Oct. 23–The now infamous “Frack Master” Christopher Faulkner has pleaded guilty to securities fraud, tax evasion and money laundering in what authorities called an $80 million oil and gas scam, federal officials announced Tuesday.
He could be sentenced to a maximum of 12 years in federal prison and must pay back nearly $24 million made from his schemes.
Faulkner, the former CEO of Dallas-based Breitling Energy, became a star in business circles for his high-profile media appearances defending hydraulic fracturing or fracking. He traveled the world speaking to business groups and at energy conferences.
And despite having no background in the energy business, he convinced the Dallas business elite and Texas political elite that he was an oil and gas expert. The college degrees his claimed were fake, and his previous business experience was starting a successful web-hosting firm in Bedford.
The Securities and Exchange Commission effectively shut down Breitling Energy and related businesses after suing Faulkner and 11 others for misusing $23.8 million of the $80 million they raised for oil and gas investments.
The SEC also announced Tuesday that it had settled its 2016 lawsuit with Faulkner and was requiring him to repay that nearly $24 million. As part of the settlement, Faulkner also agreed to never serve as an officer or director of any company that’s required to report to the SEC or participate in any penny stock offerings.
After years of proclaiming his innocence, Faulkner, 41, has now admitted to authorities that he defrauded investors out of millions of dollars and “concealed millions more from the IRS,” according to the U.S. Attorney’s office.
“As Mr. Faulkner continued to deceive his investors about drilling expenses and potential oil well output, he spent their millions of investment dollars on his lavish lifestyle, ” said Erin Nealy Cox, U.S. Attorney for the Northern District of Texas, in a statement Tuesday. “Let this case send a message that this type of egregious investor fraud will prosecuted to the fullest extent of the law.”
Currently, Faulkner is in federal prison in Seagoville and has been awaiting trial. Federal criminal charges were filed against Faulkner in June. Shortly after, he was arrested at Los Angeles International Airport while preparing to board a flight to London for a business trip, his attorney Larry Friedman of Friedman & Feiger said at the time.
In an unrelated case, Faulkner was arrested at the same airport in February. He was wanted on a Rockwall County theft charge for failing to pay a $3,000 printing bill.
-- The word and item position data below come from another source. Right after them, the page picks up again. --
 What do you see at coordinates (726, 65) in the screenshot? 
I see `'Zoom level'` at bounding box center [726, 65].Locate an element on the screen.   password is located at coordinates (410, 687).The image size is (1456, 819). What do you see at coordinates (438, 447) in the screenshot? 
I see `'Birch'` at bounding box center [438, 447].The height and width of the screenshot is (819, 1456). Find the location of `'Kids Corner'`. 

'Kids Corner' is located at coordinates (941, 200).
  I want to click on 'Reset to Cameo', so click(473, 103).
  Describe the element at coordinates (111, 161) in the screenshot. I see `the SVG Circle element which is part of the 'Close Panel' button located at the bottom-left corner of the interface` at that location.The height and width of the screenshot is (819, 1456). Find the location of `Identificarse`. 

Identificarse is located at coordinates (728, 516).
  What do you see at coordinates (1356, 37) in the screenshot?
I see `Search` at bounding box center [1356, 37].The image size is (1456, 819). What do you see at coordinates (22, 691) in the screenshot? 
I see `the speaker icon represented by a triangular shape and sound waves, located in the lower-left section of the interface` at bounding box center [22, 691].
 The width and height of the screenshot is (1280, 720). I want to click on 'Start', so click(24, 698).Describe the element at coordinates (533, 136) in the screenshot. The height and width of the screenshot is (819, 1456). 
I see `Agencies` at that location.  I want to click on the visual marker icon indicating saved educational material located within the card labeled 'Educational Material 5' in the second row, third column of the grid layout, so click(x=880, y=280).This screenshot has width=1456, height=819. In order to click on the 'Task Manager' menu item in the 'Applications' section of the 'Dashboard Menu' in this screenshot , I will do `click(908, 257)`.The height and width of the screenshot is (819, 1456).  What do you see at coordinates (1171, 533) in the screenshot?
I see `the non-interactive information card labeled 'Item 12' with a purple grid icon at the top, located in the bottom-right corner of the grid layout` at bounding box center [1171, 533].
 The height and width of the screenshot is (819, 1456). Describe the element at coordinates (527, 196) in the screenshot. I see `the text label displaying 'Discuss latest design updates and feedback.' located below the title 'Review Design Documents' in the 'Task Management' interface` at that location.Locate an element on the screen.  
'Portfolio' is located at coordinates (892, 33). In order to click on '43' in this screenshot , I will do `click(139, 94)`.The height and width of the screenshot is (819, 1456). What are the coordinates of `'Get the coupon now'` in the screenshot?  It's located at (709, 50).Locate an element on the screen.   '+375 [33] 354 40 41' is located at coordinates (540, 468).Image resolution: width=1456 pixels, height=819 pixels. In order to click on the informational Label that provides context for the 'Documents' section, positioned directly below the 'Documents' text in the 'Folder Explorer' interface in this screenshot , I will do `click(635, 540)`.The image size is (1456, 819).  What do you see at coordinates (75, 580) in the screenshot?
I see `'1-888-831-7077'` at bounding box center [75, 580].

That case was eventually dropped.
Until then, Faulkner had only been facing civil penalties for his business dealings,
“Faulkner first proclaimed himself the ‘Frack Master’ in order to deceive investors about his expertise and steal millions of dollars to fund his lifestyle, and the SEC put an early end to his second effort to defraud investors in a real estate scheme,” said Shamoil T. Shipchandler, Director of the SEC’sFort Worth Regional Office, in a statement Tuesday. “Today’s serious civil and criminal sanctions serve as a warning to anyone who intends to target retail investors.”
Federal documents revealed that Faulkner oversold shares in his oil and gas investments. And court filing’s also accused him of inflated drilling costs estimates and then pocketing the difference to maintain a “lifestyle of decadence and debauchery,” according to the SEC.
In one case, the SEC lawsuit said, Faulkner told investors the land he secured for $80,000 had cost him $8.2 million. The proceeds were used to buy exotic cars, pay for escorts and on other personal spending.
Court filings said Breitling executive Jeremy Wagers spent $40,000 at Dallas strip clubs over a four-night period in 2014 and that Faulkner referred to one of his credit cards as his “whore card.”
Faulkner has admitted to federal authorities that he “diverted approximately $23 million for his own personal benefit” over five years. He ran Breitling as well as other companies, where his involvement was kept secret, according to the federal officials.
Federal officials successful argued that Faulkner continued to misuse Breitling funds even after he was sued by the SEC. A federal judge froze his assets in August 2017 and appointed a receiver.
A month later, the SEC sued Faulkner for a second time. Federal officials said he had essentially “repackaged” the Breitling scheme and applied it to his new Southern California real estate flipping business.
Faulkner’s role in the company was initially hidden, although his mother — and sometimes his attorney — was listed as a manager.
Also, Faulkner’s ex-wife, Tamra Freedman, was ordered in July to repay $900,000 she received as part of the Breitling scheme. A friend of Faulkner’s, Jetmir Ahmedi, was ordered to repay $222,000 earlier this year.